COLUMNS

Barry Grissom: We need options on marijuana use

Barry Grissom
Barry Grissom served as U.S. Attorney for the District of Kansas from 2010 to 2016.

At a hearing last week, the Kansas House considered House Bill 2152 to permit qualified patients to access marijuana or extracts containing CBD and low levels of THC. The measure was well-received by lawmakers. While HB 2152 does not legalize medical marijuana outright, it is an important first step in the process of revisiting and revising Kansas’ marijuana laws. However, some from the Kansas law enforcement community offered testimony in opposition to the bill. As a former federal prosecutor, I have nothing but the highest regard and respect for my former law enforcement colleagues.

But as to this issue, they are wrong and their well-intentioned efforts are misguided.

My friends assert that federal law pre-empts states’ rights, as marijuana/cannabis is a Schedule 1 drug on the federal government’s Controlled Substance Act, and as such is beyond the authority of any individual state to make its own laws as to how it will treat or regulate marijuana use. While their legal arguments may have merit, the reality of how the federal government is treating states that have elected to legalize marijuana use, either through popular referendum or legislation, demonstrates a different approach.

Presently, marijuana use, either for recreational or medical purposes, is allowed in 28 states and the District of Columbia. As such, the Department of Justice wisely adopted this position: As long as a state can take the necessary steps to regulate the manufacture and sale of marijuana, has provisions that keep it from being sold to minors and can ensure that the manufacturing and selling is a legitimate business not associated with criminal elements, the DOJ will not take steps to enforce the law against the will of the people of that state.

If these safeguards cannot be maintained by the state, then the DOJ will take enforcement measures.

This is nothing new, as these very practical and straightforward provisions are nearly identical to what each state already does to regulate the manufacture and sale of alcohol.

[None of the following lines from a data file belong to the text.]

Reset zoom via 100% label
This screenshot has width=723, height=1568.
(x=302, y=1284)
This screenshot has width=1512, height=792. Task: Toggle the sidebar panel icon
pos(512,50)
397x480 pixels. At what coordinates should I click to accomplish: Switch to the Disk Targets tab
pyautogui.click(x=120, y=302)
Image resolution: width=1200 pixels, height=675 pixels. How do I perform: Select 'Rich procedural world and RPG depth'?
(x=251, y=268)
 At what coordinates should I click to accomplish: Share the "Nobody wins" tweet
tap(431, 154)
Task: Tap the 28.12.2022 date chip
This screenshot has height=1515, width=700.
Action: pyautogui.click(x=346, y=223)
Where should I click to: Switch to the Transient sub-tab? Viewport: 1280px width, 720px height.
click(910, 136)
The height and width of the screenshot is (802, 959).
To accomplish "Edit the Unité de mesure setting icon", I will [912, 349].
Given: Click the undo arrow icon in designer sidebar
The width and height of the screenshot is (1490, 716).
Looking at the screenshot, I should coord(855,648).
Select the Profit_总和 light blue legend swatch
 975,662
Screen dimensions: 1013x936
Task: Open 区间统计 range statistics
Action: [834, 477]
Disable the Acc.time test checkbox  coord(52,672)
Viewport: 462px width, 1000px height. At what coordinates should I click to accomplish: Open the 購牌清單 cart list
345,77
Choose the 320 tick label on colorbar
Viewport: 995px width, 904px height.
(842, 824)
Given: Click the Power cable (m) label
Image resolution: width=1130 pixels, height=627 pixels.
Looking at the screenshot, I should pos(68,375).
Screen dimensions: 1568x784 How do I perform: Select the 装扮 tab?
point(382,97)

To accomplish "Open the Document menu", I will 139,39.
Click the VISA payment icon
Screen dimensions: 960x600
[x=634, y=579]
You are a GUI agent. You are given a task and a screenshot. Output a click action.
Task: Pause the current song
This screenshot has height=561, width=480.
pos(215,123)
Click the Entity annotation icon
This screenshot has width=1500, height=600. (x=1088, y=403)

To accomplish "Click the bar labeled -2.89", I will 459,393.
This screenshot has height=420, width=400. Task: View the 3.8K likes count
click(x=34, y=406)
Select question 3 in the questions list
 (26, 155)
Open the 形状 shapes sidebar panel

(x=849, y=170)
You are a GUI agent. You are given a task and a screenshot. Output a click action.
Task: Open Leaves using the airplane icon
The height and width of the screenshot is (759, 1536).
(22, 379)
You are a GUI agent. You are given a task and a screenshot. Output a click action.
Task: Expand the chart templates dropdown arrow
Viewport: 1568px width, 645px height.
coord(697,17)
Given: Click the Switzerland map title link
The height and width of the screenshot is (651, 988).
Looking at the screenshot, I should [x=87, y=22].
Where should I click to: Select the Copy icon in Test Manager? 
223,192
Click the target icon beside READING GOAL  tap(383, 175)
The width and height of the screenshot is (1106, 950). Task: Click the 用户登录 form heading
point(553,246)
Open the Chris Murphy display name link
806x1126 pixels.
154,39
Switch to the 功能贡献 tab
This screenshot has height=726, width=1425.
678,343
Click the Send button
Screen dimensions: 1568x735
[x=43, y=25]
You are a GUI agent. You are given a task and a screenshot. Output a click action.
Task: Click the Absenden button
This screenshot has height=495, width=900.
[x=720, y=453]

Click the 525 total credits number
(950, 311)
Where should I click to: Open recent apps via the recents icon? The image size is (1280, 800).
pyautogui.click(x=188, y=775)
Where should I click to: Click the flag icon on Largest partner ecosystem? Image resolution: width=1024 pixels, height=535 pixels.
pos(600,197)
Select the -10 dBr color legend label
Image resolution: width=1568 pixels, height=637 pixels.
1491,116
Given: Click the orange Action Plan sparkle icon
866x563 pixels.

The proposed legislation does not provide for recreational use like Colorado, Oregon, Nevada, Alaska, Massachusetts, Maine or Washington, but seeks to give patients and their physicians the option of offering marijuana or extracts for issues related to various maladies, like pain management, as opposed to opioids or other prescription drugs that often have side effects and can be addictive.

This medical option can be a savings to taxpayers as well. Not only will the manufacture and sale of marijuana become new sources of tax revenue, but the University of Georgia recently completed a study in the scientific journal Health Affairs of all the states where medical marijuana was available in 2013, and it determined that this option saved the federal government over $165.2 million dollars as opposed to standard medication. The study asserted, “Generally, we found that when a medical marijuana law went into effect, prescribing for FDA-approved prescription drugs under Medicare Part D fell substantially.”

It’s time to give Kansans this option.

Barry Grissom served as U.S. Attorney for the District of Kansas from 2010 to 2016.